<<<<

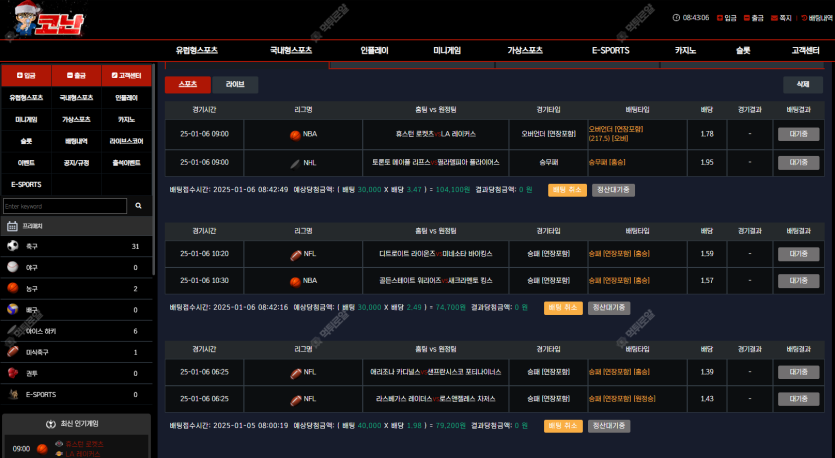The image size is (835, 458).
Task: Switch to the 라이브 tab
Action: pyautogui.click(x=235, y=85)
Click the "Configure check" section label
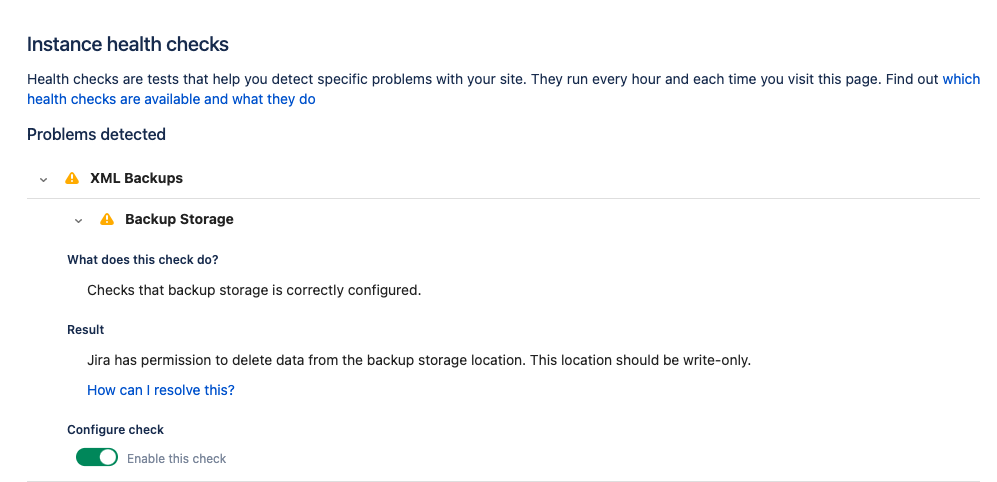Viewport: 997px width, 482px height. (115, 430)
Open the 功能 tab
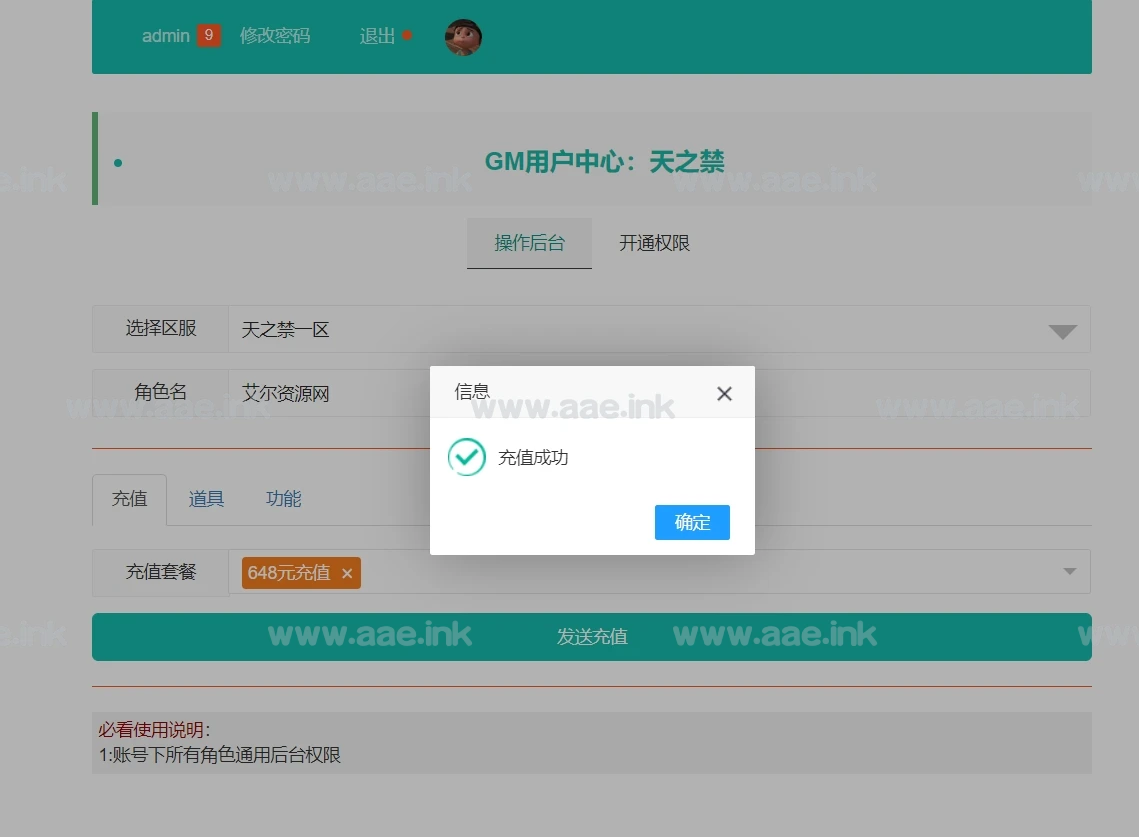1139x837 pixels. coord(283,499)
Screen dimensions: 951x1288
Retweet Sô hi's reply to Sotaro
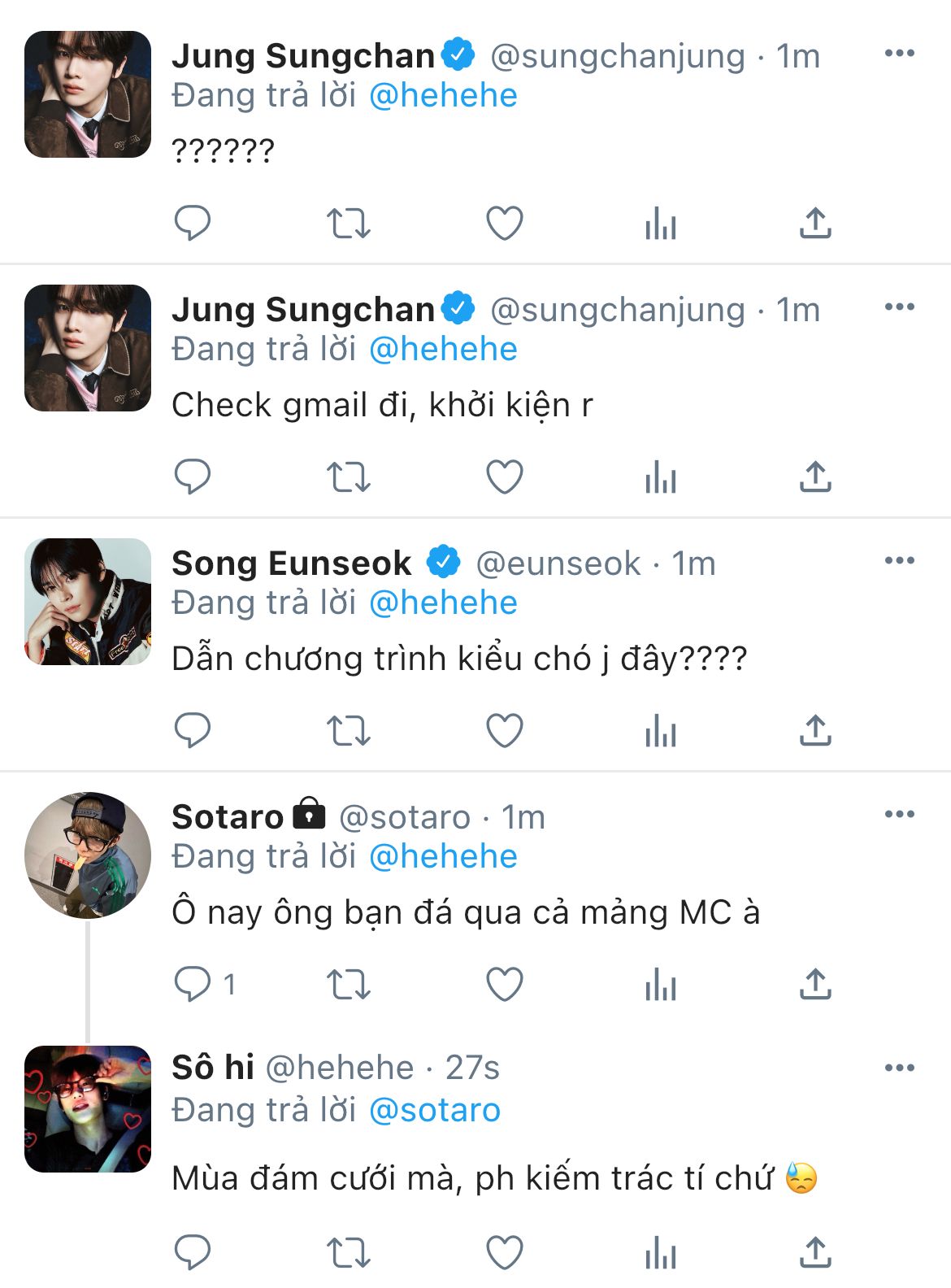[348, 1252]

>>>>

▸ Exercise goal
The expected output is exactly the lines from the one containing "Open the 功能 tab" through the last line of the listing, both included, with every picture left out.

▸ Task output
Open the 功能 tab
1139x837 pixels. coord(283,499)
Screen dimensions: 951x1288
Retweet Sô hi's reply to Sotaro
[348, 1252]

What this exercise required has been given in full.